• **WHAT TO PRODUCE**: Transcribe only the lines from the one containing "Click the timeline horizontal scrollbar" through the final line of the entries below, exactly, and exclude the pictures.
** DATA SUPPLIED follows **
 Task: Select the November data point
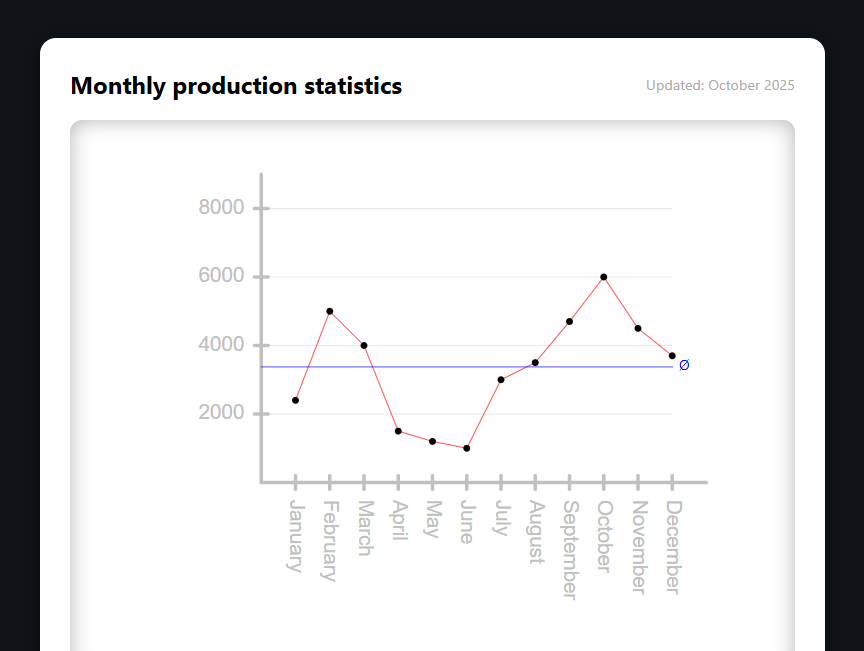pos(638,328)
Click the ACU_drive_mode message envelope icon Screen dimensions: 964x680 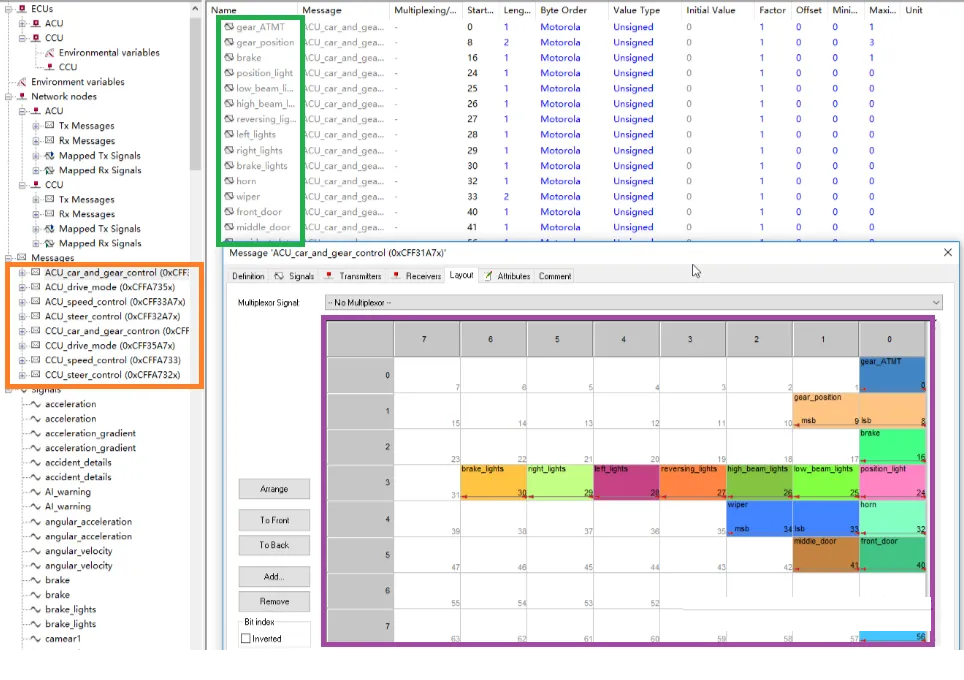[36, 287]
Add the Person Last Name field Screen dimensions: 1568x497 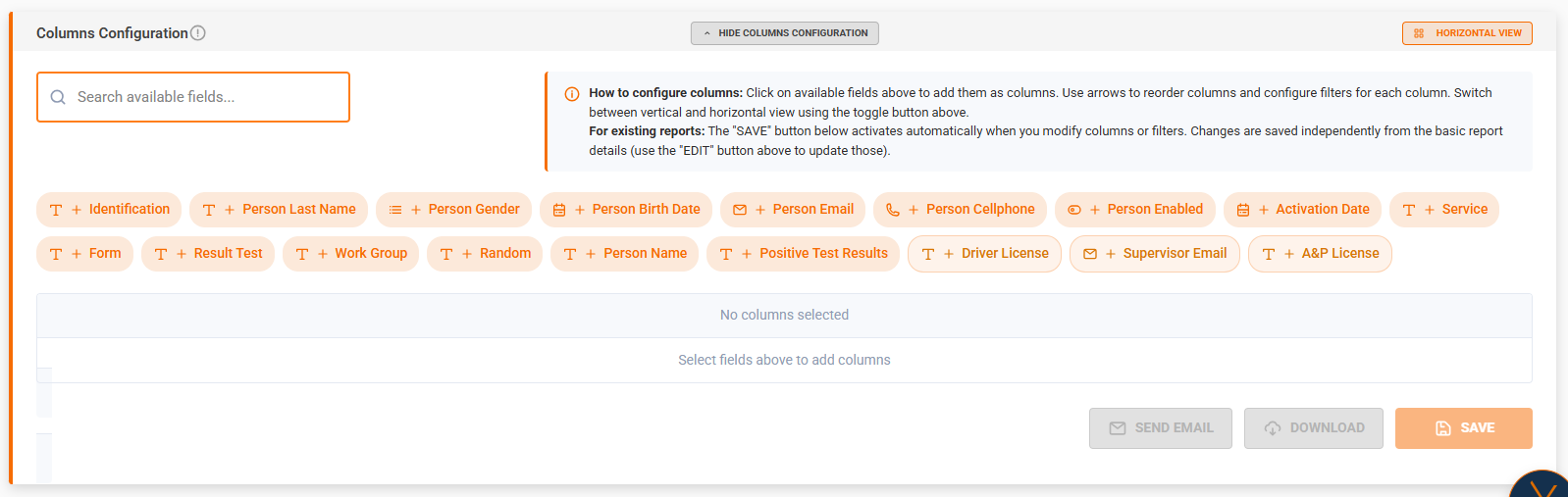click(279, 210)
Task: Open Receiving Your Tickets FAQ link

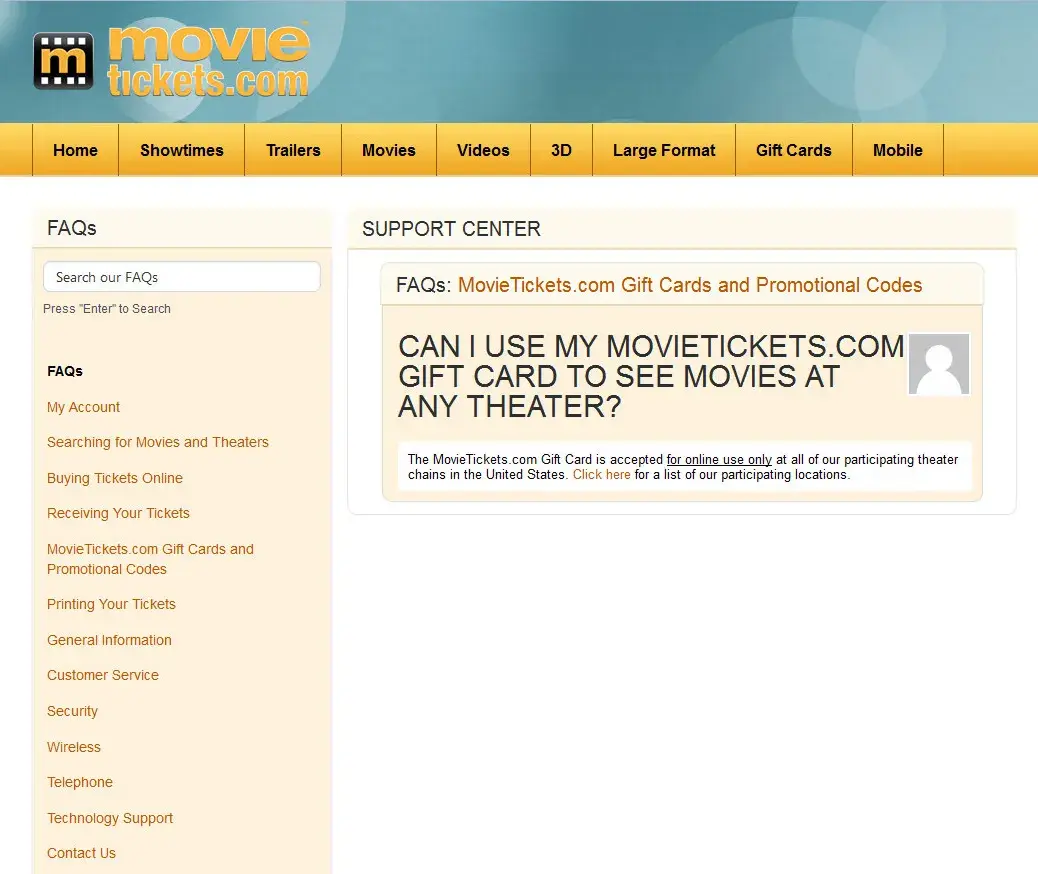Action: [x=118, y=513]
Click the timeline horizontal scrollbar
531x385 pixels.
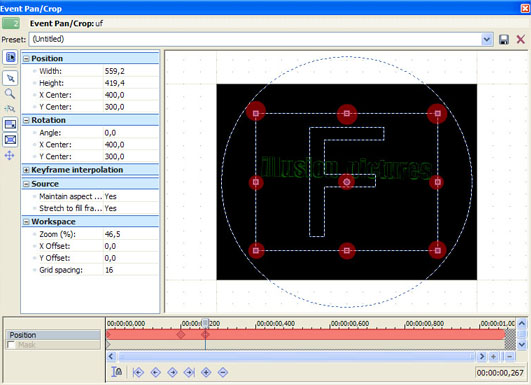pos(296,356)
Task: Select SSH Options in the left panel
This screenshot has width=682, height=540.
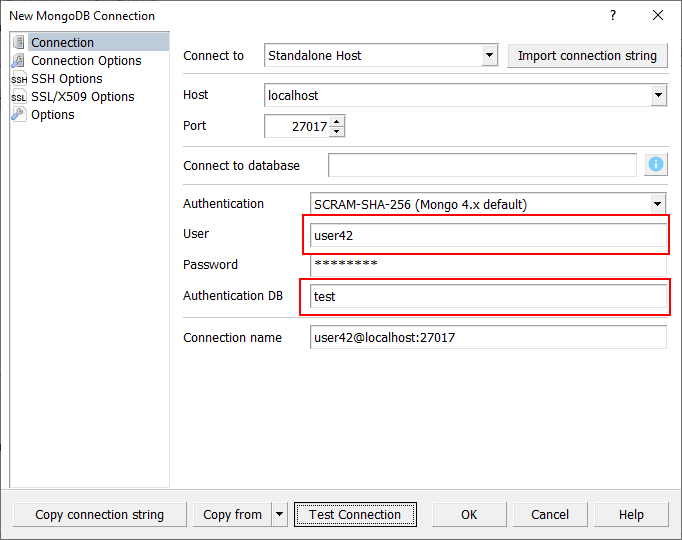Action: point(66,79)
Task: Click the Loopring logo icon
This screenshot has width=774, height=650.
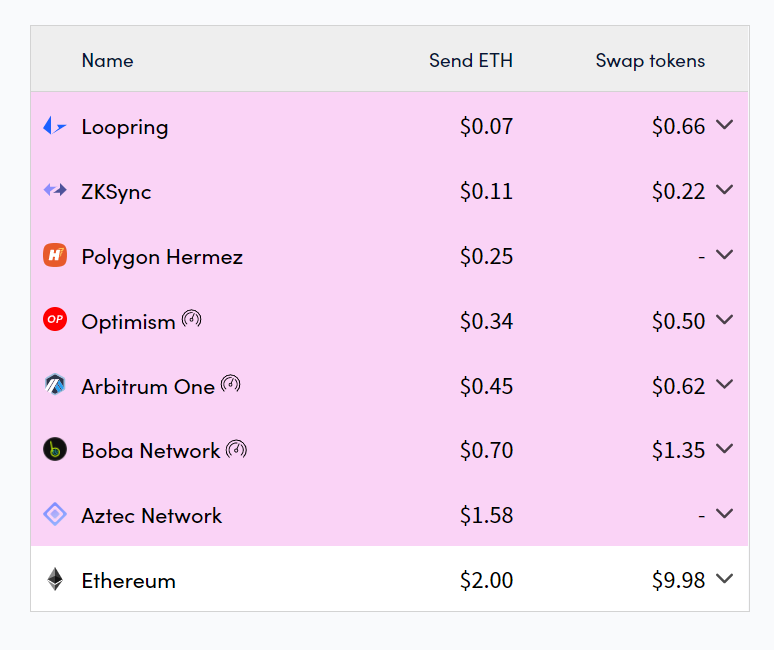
** End of DATA SUPPLIED **
• **RESPONSE TO THE TASK**:
Click the timeline horizontal scrollbar
531x385 pixels.
pos(296,356)
Task: Select SSH Options in the left panel
This screenshot has width=682, height=540.
Action: point(66,79)
Task: Click the Loopring logo icon
This screenshot has width=774, height=650.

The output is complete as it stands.